Deux millions de signatures… Pétition sur l’immigration : la bombe Villiers
« Cette pétition a déjà reçu plus de 6 millions de visites, les posts de Philippe de Villiers sur ce sujet totalisent plus de 4 millions de vues »
Au Rassemblement national, si le porte-parole et député RN Julien Odoul a bel et bien signé la pétition, tout comme le vice-président et édile de Perpignan, Louis Aliot, Marine Le Pen et Jordan Bardella se montrent prudents. « Je n’ai pas pour habitude de signer des pétitions ou de manifester », balaye la triple candidate à l’élection présidentielle, qui met en avant la capacité de son groupe à mener ce combat sur le front parlementaire. Un argument qui fait soupirer à droite. « Elle n’a pas hésité à lancer une pétition et à organiser une manifestation après son jugement », grince-t-on. Dans le parti d’Éric Zemmour, intime de Philippe de Villiers, on encourage les militants et sympathisants à signer. L’ancien candidat à l’élection présidentielle et l’eurodéputée Sarah Knafo l’ont fait et le font savoir. À droite, des personnalités comme Nicolas Dupont-Aignan et Florian Philippot ont également apposé leur signature. Ce lundi, Marion Maréchal s’est jointe au mouvement. François-Xavier Bellamy pourrait suivre. Toutes les chapelles de droite réunies par une même pétition. Une première, là aussi. Tous savent que la lutte contre l’immigration fédère plus que n’importe quel autre thème au sein de leurs électorats. Selon un sondage CSA du 19 septembre pour Europe 1, CNews et le Journal du dimanche , 72 % des Français se disent favorables à un référendum sur la politique migratoire.
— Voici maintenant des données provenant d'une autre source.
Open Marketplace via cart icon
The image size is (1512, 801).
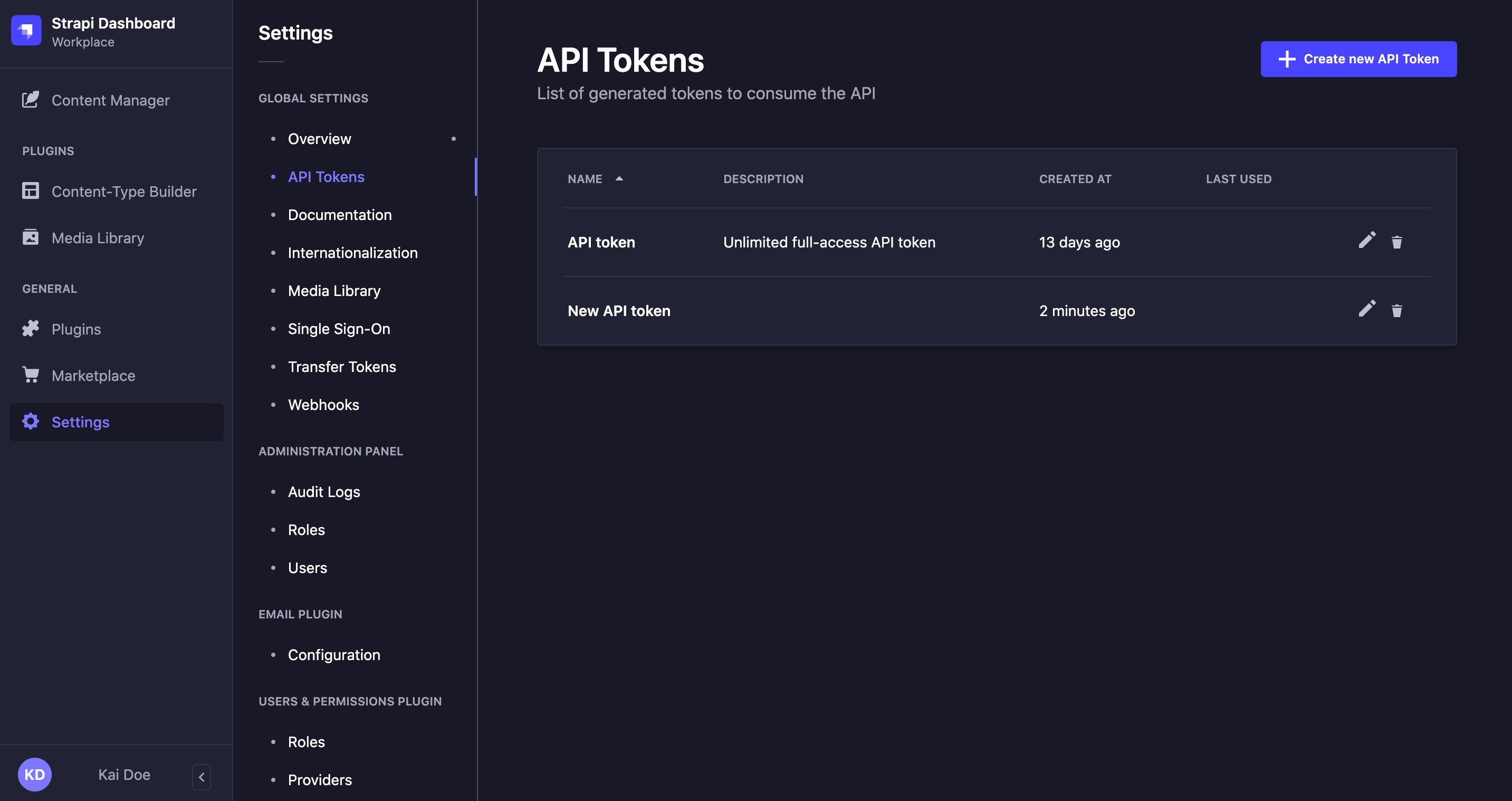coord(31,375)
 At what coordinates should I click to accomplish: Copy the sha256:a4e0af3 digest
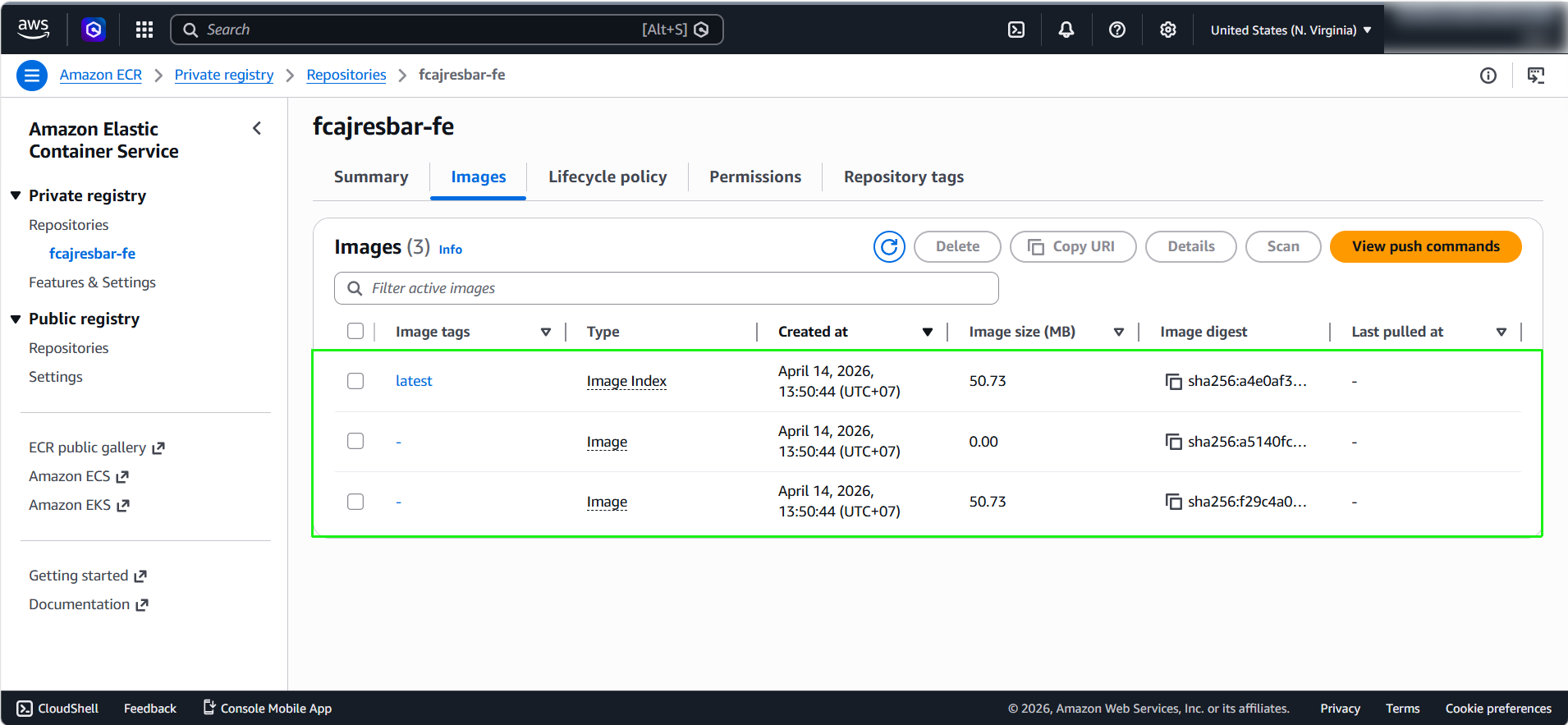click(1174, 381)
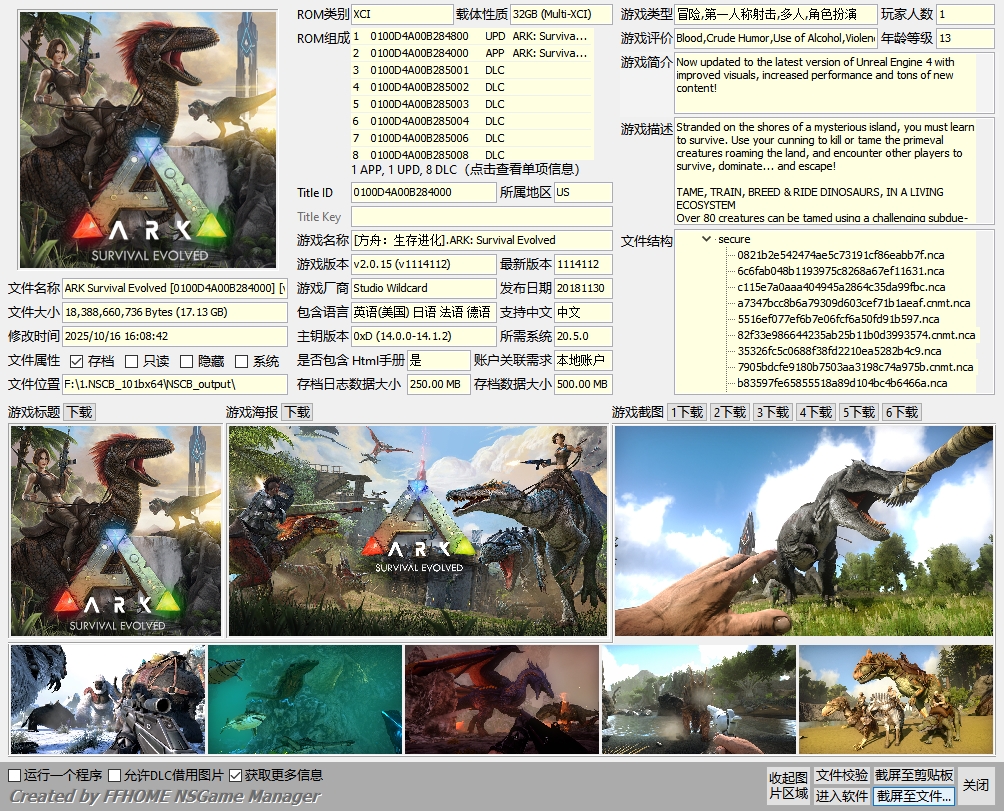This screenshot has height=811, width=1004.
Task: Click the 文件校验 button
Action: [841, 775]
Le doigt du sage et la Lune
Depuis dix ans, des sondages de cet acabit saturent l’actualité médiatique et nourrissent des débats toujours plus passionnés. À tel point que ce succès déchaîne le “camp du progrès”. Les articles fleurissent par dizaines. Les accusations de “chiffres tronqués” et d’“absence de vérification” se multiplient. Elles croisent d’autres arguments plus pernicieux, notamment l’impossibilité juridique de tenir un référendum sur la question migratoire. Le site doit aussi faire face à des cyberattaques d’ampleur. Les hostilités étaient prévisibles. « Ai-je une tête à trembler devant Libération ou Ouest-France ? », s’amuse Philippe de Villiers sur CNews, qui préfère dénoncer « ceux qui regardent le doigt du sage au lieu de regarder la Lune ». Comme une manière de dire : peu importe la forme, l’idée est lancée. « Maintenant, il faut que tous les gens sensibles à cette idée s’expriment et que les politiques s’en emparent », martèle Ludovic de Froissard. Visiblement, le message a été entendu. Paris, dans le très cossu VIe arrondissement, le 17 septembre. Dans l’annexe d’un bar opportunément nommé la Démocratie, plus d’une centaine de sympathisants de Reconquête ! discutent fermement. Certes, le premier tour de l’élection législative partielle dans cette circonscription est l’un des objets de préoccupation. Ils sont d’ailleurs venus applaudir le candidat zemmouriste Hilaire Bouyé. Mais tous évoquent l’initiative de Villiers. Après tout, Éric Zemmour n’était-il pas invité à Londres, le 13 septembre, pour soutenir la manifestation organisée par le militant anti-immigration britannique Tommy Robinson ?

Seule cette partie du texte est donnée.